US ‘sowing chaos in the world’
Russian President Vladimir Putin yesterday accused Washington of seeking to prolong the conflict in Ukraine and of fuelling conflicts elsewhere in the world, including with the visit of US House Speaker Nancy Pelosi to Taiwan.
Hours after his speech at the opening ceremony of a security conference in Moscow, explosions rocked a Russian military facility on the Kremlin-controlled peninsula of Crimea.
Meanwhile, the first UN-chartered vessel laden with grain meanwhile left Ukraine for Africa following a hallmark deal brokered by Turkey and the UN to relieve a global food crisis.

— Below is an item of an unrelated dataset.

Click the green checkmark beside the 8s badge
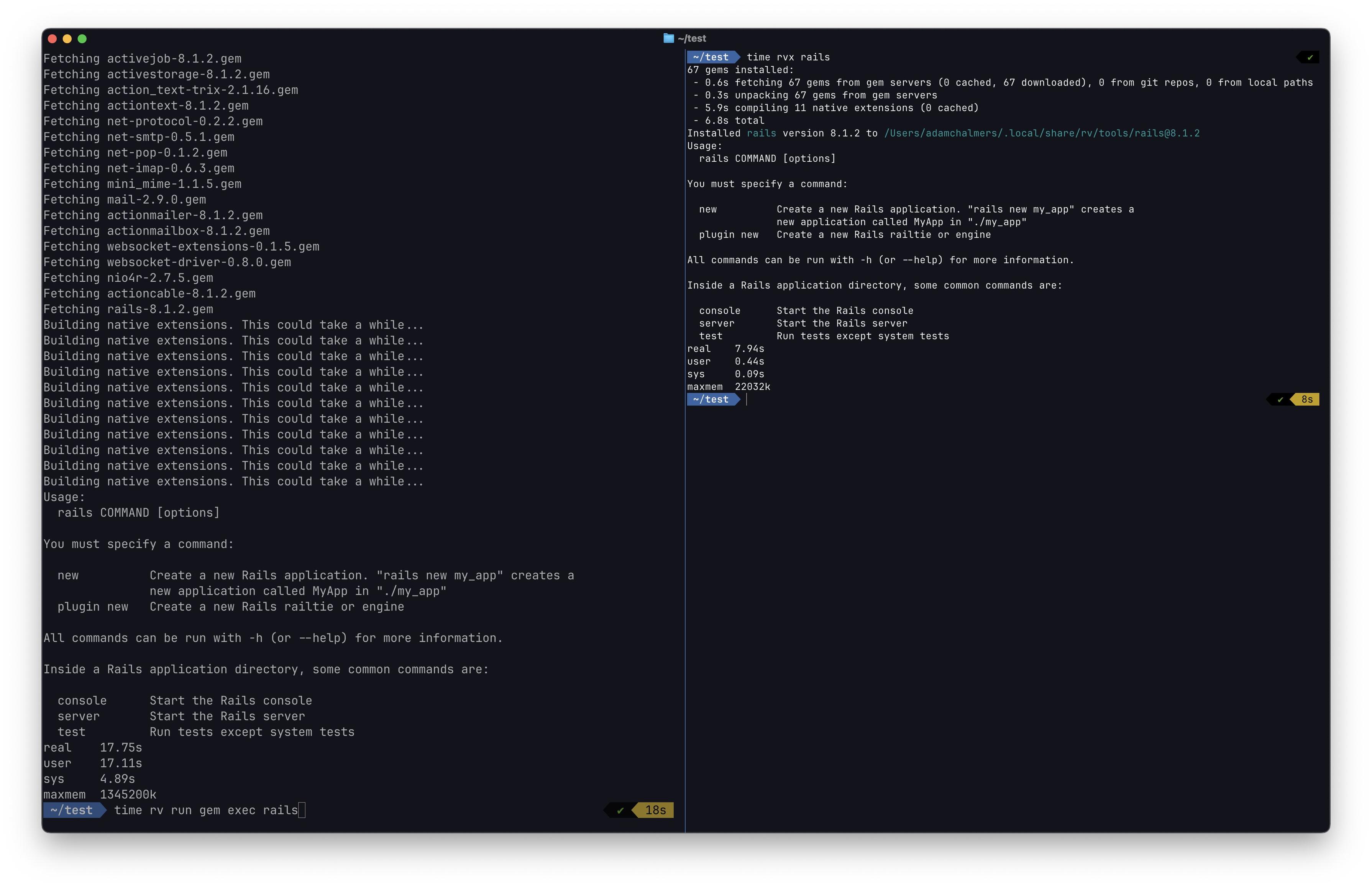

"The situation in Ukraine shows that the US is trying to prolong this conflict. And they act in exactly the same way, fuelling the potential for conflict in Asia, Africa and Latin America," Putin said in televised remarks.
"The American adventure in relation to Taiwan is not just a trip of an individual irresponsible politician, but part of a purposeful, conscious US strategy to destabilise and make chaotic the situation in the region and the world," he added.
"We see this as a carefully planned provocation," Putin said.
He cited the AUKUS security pact between Australia, Britain and the United States as evidence of Western attempts to build a Nato-style bloc in the Asia-Pacific region.
Lashing out at the United States for supplying weapons to Kyiv, he said Washington is "using the people of Ukraine as cannon fodder."
The United States has provided key economic and military backing to Kyiv, in particular supplying Ukraine with long-range, precision artillery that has allowed it to strike Russian supply facilities deep inside Moscow-controlled territory.
According to Russian officials and news agencies, the blasts in Crimea engulfed an ammunition depot at a Russian military base in the north of the peninsula, disrupting trains and forcing 2,000 people to be evacuated from a nearby village.
Moscow denounced sabotage and Ukraine hinted at responsibility for the new explosions.
Plumes of smoke were later seen at a second Russian military base in central Crimea, Russia's Kommersant newspaper said, while blasts hit another facility in the west last week.
The explosions raised the prospect of new dynamics in the six-month war if Ukraine now has capability to strike deeper into Russian territory or pro-Kyiv groups are having success with guerrilla-style attacks.